Requirement »
From the text below on healthcare-associated infections, copy the part that begins at the words "One of the research" and stops after the words "much more promising.".

Given text »
Healthcare-associated infections (HAI) are a severe public health problem. Among the pathogens related to HAI, the group of bacteria is the one that stands out. According to the Brazilian Health Surveillance Agency (ANVISA) March 2014's Health Services Quality and Patient Safety Bulletin, Staphylococcus aureus, Klebsiella pneumoniae, Acinetobacter spp., and Pseudomonas aeruginosa are the primary pathogens associated with catheter-related bloodstream infections in adult patients hospitalized at Brazilian intensive care units. The antimicrobial resistance associated with these infections has been considered one of the main challenges of humanity in the 21st century. Its incidence has been increasing at alarming levels, leading to loss of effectiveness of antimicrobial agents, increased morbimortality, and hospitalization time of patients.
One of the research approaches used in biology to construct knowledge is the empirical one, executed with observable experiments and without inferring the dynamicity around the biological system. On the other hand, theoretical approaches aim to construct mathematical models that, although precise, often do not accurately represent the biological system reliably. When considering these two approaches simultaneously, as systems biology proposes, the results are much more promising.

Supplied data »
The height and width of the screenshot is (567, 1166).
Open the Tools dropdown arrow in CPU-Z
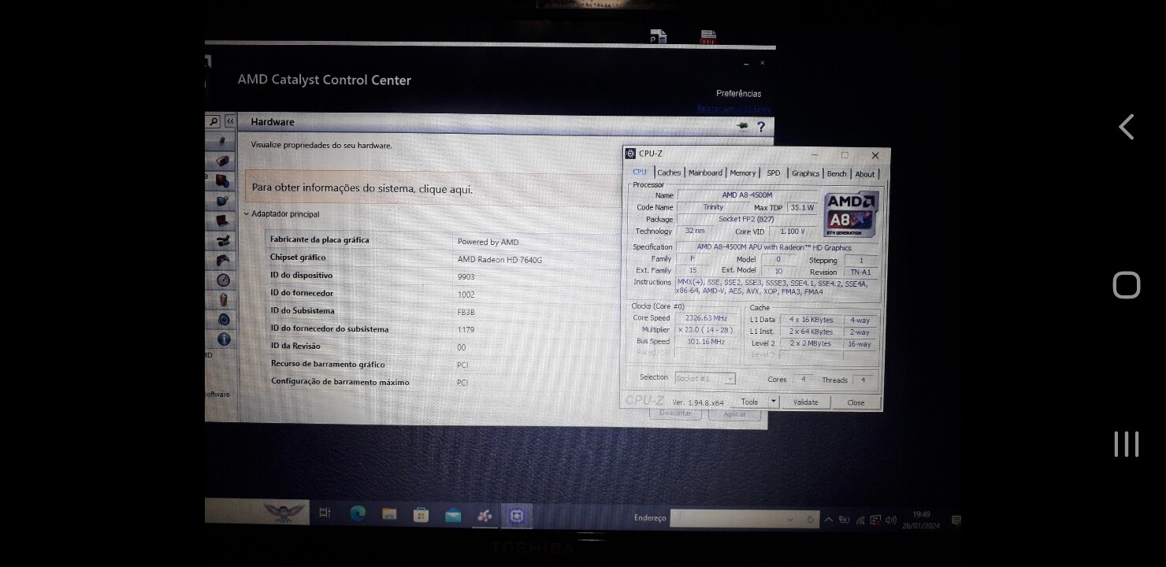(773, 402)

Result of the exercise »
One of the research approaches used in biology to construct knowledge is the empirical one, executed with observable experiments and without inferring the dynamicity around the biological system. On the other hand, theoretical approaches aim to construct mathematical models that, although precise, often do not accurately represent the biological system reliably. When considering these two approaches simultaneously, as systems biology proposes, the results are much more promising.